■ PROBLEM ■
Your task is to copy exactly the lines from the line containing "The height and" through the end of the listing below, with pictures left out.

■ TASK MATERIAL ■

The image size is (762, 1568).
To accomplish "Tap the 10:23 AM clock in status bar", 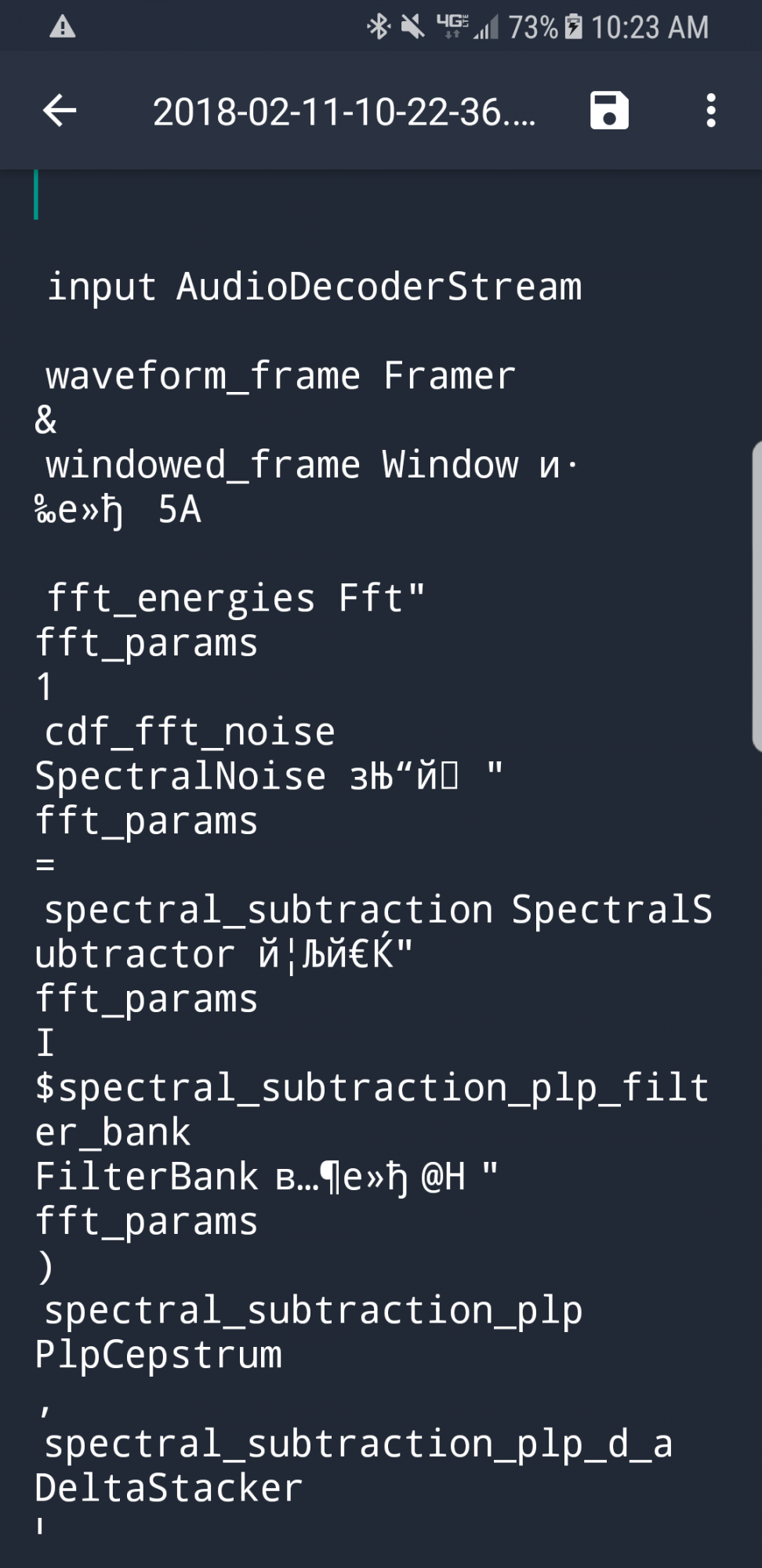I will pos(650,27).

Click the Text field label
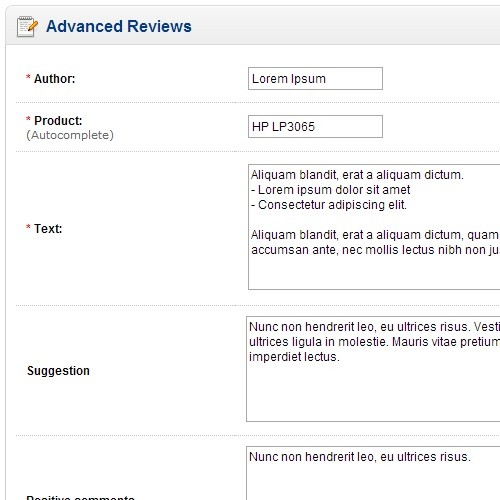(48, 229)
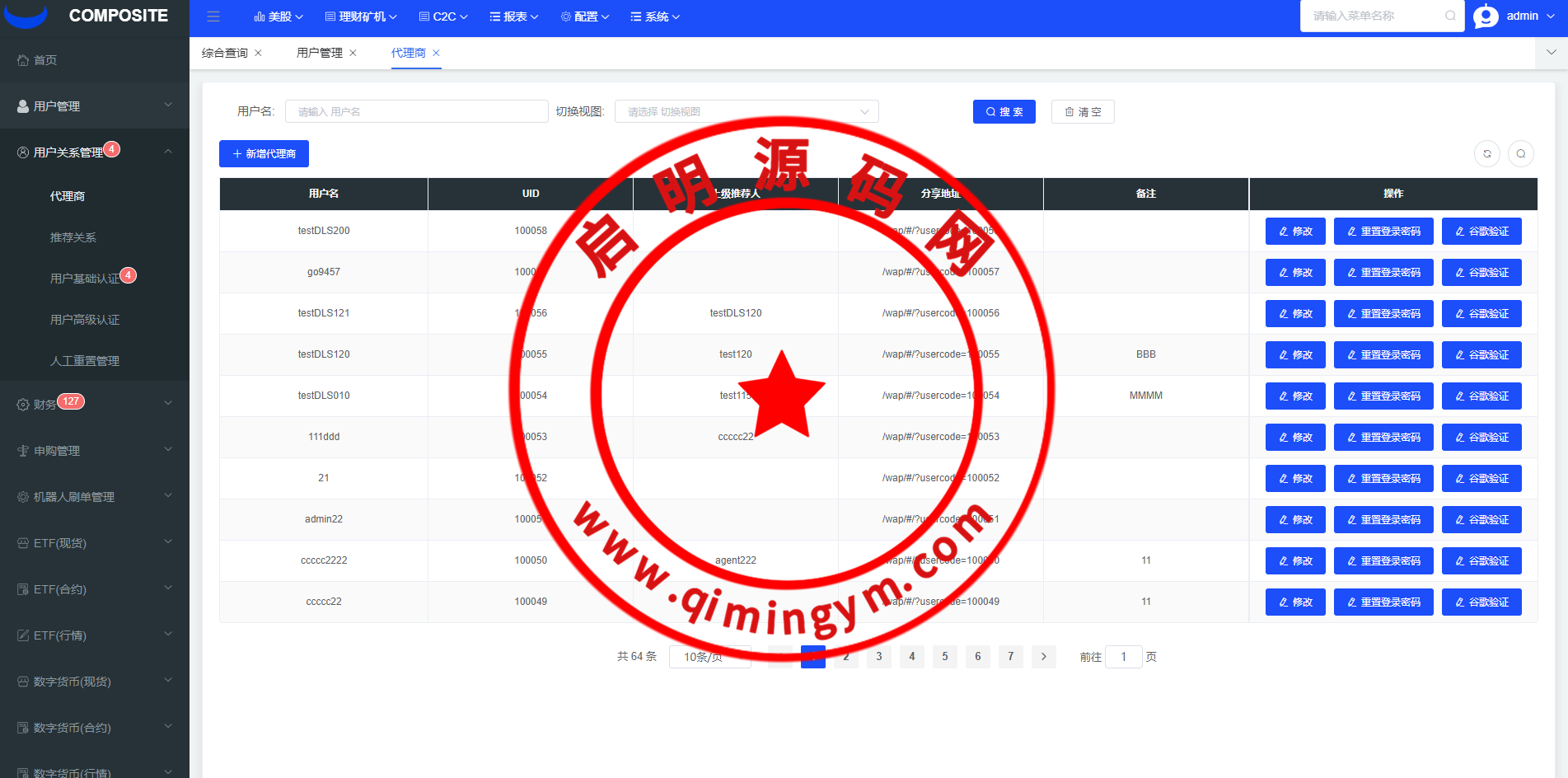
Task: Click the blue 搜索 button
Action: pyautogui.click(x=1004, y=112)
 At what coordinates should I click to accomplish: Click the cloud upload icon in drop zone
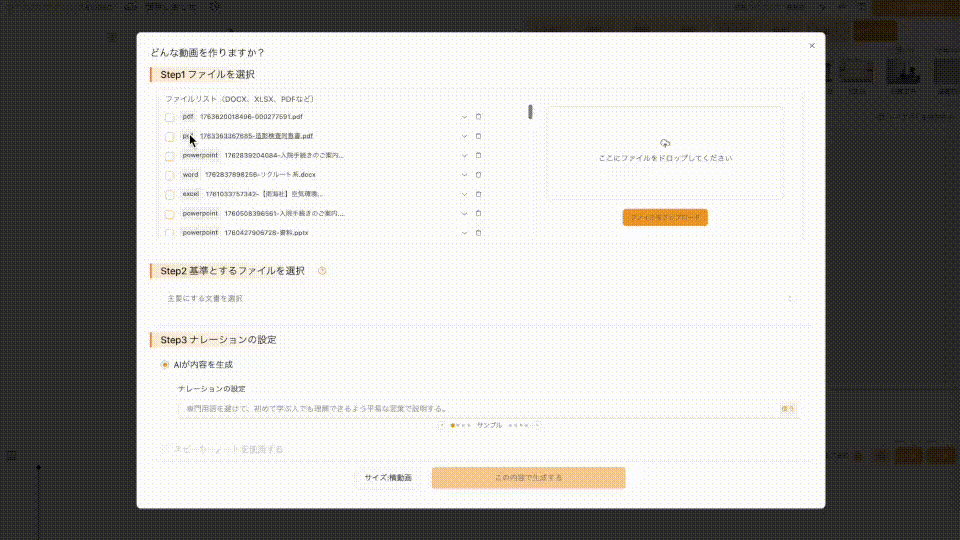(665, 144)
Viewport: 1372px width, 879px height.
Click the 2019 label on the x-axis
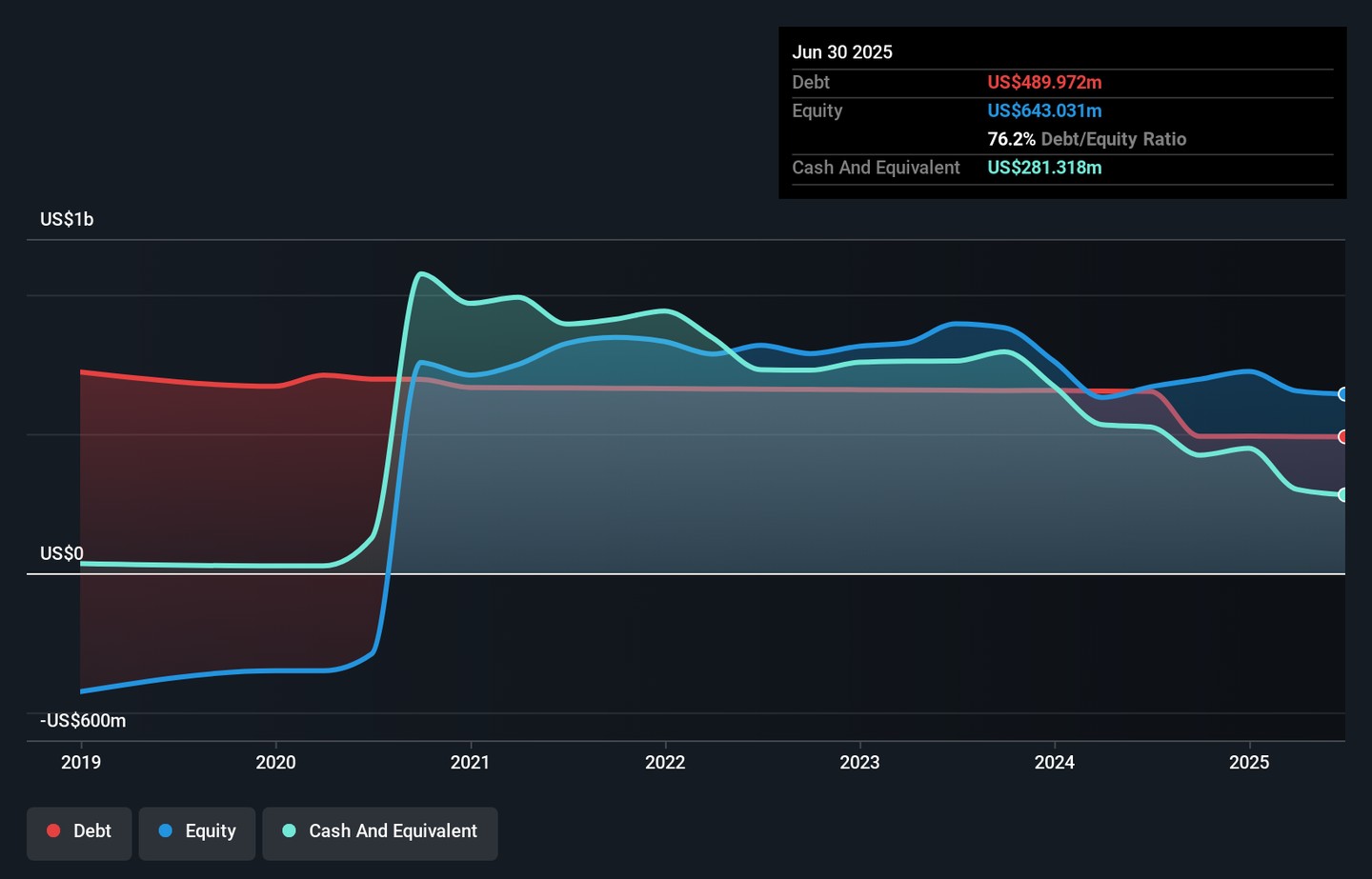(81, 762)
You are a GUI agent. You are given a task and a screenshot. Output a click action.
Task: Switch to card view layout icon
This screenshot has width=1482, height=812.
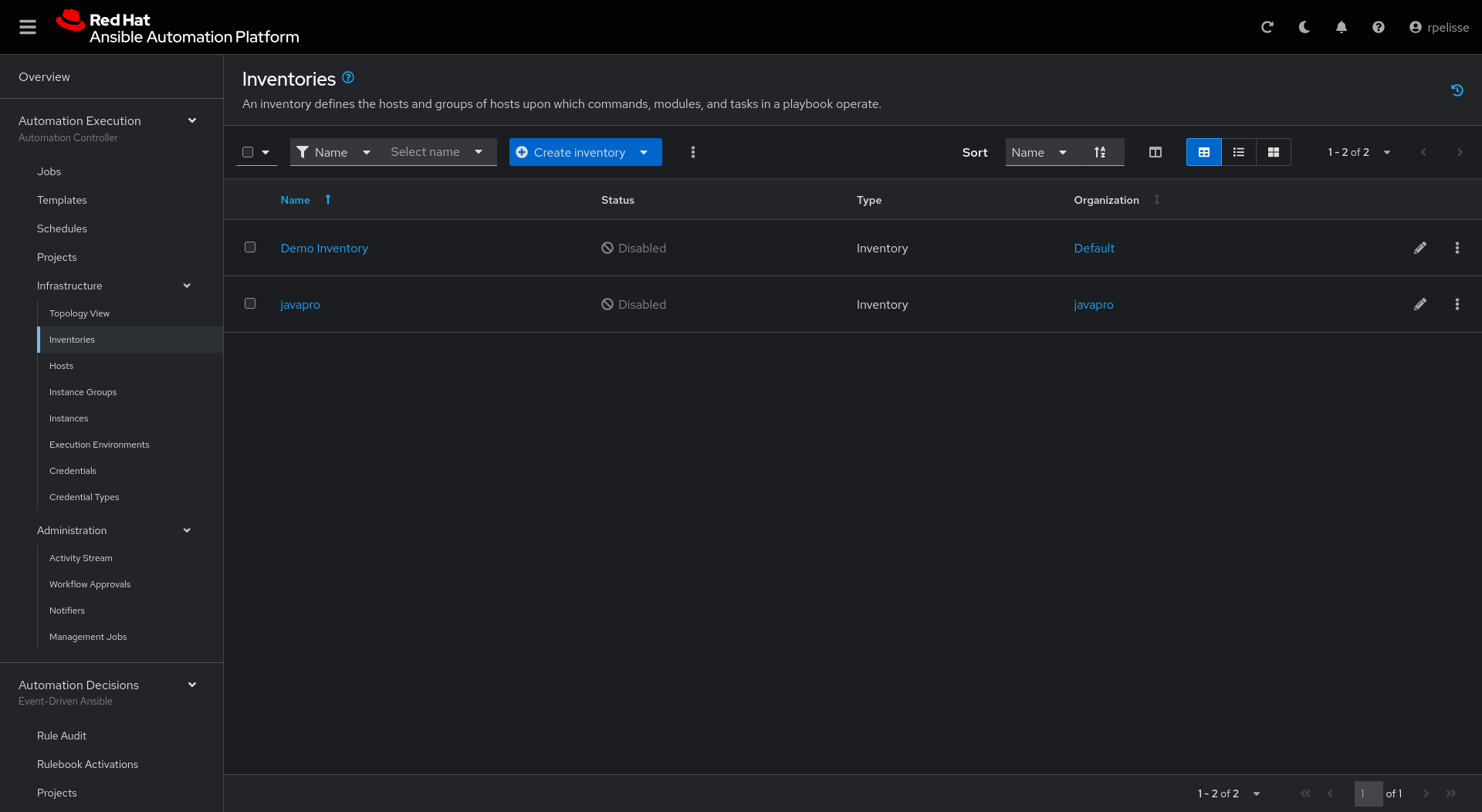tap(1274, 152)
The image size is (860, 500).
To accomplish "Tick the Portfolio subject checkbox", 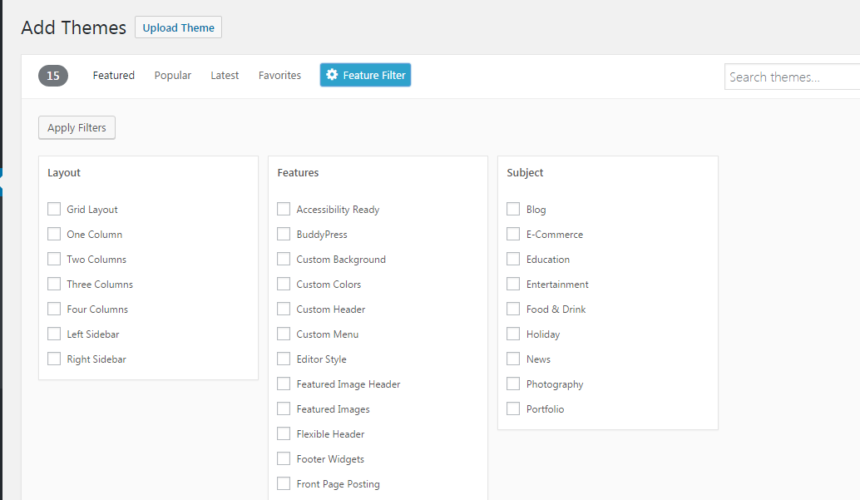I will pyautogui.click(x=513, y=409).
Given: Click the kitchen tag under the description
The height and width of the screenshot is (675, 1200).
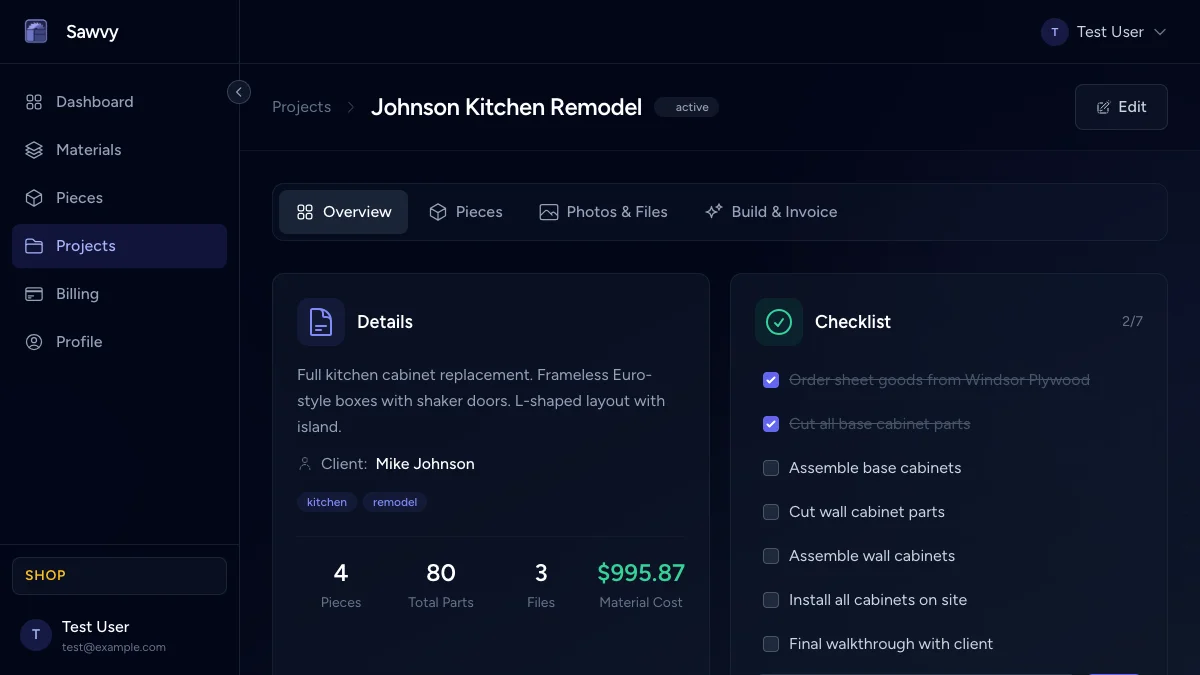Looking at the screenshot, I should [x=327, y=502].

■ SOLUTION FOR THIS TASK ■
The height and width of the screenshot is (675, 1200).
Looking at the screenshot, I should [x=327, y=502].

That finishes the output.